As neoliberalism grew in power during the Reagan-Thatcher conservative revolution and the Clinton-Blair third way era, it took the good aspects of market economies to the extreme by tearing down government protections and regulations and encouraging speculation and instability. The subsequent stagnation and downward mobility of working-class people in many Western countries produced an understandable backlash. The populist response against neoliberalism came from both the right and left and was grounded on real experiences of diminished economic security for workers and their local communities, and wider anger at cultural values of neoliberal elites that were often at odds with traditional working-class norms. 

If neoliberalism represented the economic interests of the super-wealthy and professional classes, the populist response in turn gave voice to working-class discontent with liberal systems of trade, immigration, and global identities. It manifests itself in left-wing efforts such as the Occupy movement in 2011, and on the right with the Brexit vote in the U.K. and the election of Trump in the U.S. in 2016.

On the cultural front, Fukuyama convincingly argues that “identity politics” initially emerged “as an effort to fulfill the promise of liberalism, which preached a doctrine of universal equality and equal protection of human dignity under the law” that grievously ignored ill treatment of Black Americans, women, gay and lesbian people, and religious minorities. This led to historic changes in American life from the mid-1950s to the 1970s through various liberal civil rights movements. 

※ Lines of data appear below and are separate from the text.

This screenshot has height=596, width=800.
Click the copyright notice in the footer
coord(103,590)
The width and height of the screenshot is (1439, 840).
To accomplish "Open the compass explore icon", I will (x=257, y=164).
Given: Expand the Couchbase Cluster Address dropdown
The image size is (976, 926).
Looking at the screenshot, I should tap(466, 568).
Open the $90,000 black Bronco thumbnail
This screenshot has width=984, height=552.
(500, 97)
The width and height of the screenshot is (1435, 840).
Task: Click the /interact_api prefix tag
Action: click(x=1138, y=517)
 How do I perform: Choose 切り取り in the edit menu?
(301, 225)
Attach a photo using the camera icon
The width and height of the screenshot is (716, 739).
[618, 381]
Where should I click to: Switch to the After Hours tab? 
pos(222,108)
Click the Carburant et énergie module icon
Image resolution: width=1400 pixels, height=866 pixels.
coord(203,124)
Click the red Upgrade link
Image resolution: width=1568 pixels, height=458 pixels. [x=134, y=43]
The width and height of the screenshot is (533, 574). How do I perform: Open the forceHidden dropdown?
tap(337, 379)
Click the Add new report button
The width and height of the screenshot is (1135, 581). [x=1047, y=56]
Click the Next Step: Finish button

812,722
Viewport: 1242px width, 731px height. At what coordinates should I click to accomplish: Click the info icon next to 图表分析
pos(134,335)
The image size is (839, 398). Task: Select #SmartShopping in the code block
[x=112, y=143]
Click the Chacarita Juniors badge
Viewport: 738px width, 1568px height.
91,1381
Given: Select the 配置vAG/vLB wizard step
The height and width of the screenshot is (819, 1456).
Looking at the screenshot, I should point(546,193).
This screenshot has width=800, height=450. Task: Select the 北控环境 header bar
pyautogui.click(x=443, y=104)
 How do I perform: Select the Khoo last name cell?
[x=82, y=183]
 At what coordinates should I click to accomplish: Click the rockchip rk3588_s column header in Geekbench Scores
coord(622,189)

However, in recent decades, according to Fukuyama, this outgrowth of liberal thought turned on liberalism itself as identity politics was “absolutized in ways that threatened social cohesion, and in its service progressive activists began to enlist social pressure and the power of the state to silence voices critical of their agenda.” For example, rather than teach students that all people deserve equal dignity and rights as laid out in the Universal Declaration of Human Rights, critical theorists operating in many schools and institutions today teach instead that “white privilege” and “systemic racism” preclude any meaningful life chances for Black or Hispanic Americans and assert that most policies and laws reinforce historical white supremacy. 

These theorists also challenged liberal concepts of meritocracy, rationality, and adherence to scientific thought as thinly veiled forces of oppression and power that should be replaced with subjective “lived experiences” of marginalized groups. These ideas led directly to fierce recent battles over affirmative action and the elimination of test-based admissions policies for many elite public schools and universities in favor of subjective evaluations of cultural diversity and group-based disparities. Likewise, with the rise of social media the ability to enforce the illiberal left’s ideological conformity has expanded in both subtle and overt ways. If you try to challenge the doctrines of critical theorists or use the wrong terms of debate as laid out by many social justice activists, you will likely be targeted directly for “wrongthink” and face potential social and institutional opprobrium. 

At the same time, liberals’ unwillingness to take on the illiberal left by arguing for egalitarian principles and individual rights over radical group-based theories ceded political terrain to forces in the Republican Party who promised voters that they would “do something” by enacting sweeping prohibitions on the teaching of ideas that “make people uncomfortable” and even banning some books. One illiberal act was countered by another, and Americans are no wiser or better off for it.

Fukuyama also examines nationalist critiques of liberalism mostly emerging from “post-liberal” conservative intellectuals like Sohrab Ahmari and Adrian Vermeule, whose ideas infuse the daily monologues of Tucker Carlson and other media hosts with massive audiences on the right (see Gabby Birenbaum, “Inside Tucker Carlson’s Brain,” page 30). These intellectuals argue for a “substantive moral constitutionalism” that seeks to enshrine particular theological notions about abortion, homosexuality, family structures, and gender identity and relations. They are coy to the point of defensiveness about what that would mean practically for American democracy. But they almost universally praise nationalist leaders like Hungarian Prime Minister Viktor Orbán, whose successful efforts to curb judicial independence, shut down NGOs, and muzzle opposition media outlets (often through buyouts by oligarchs loyal to him) have earned the country a “partly free” rating by Freedom House. 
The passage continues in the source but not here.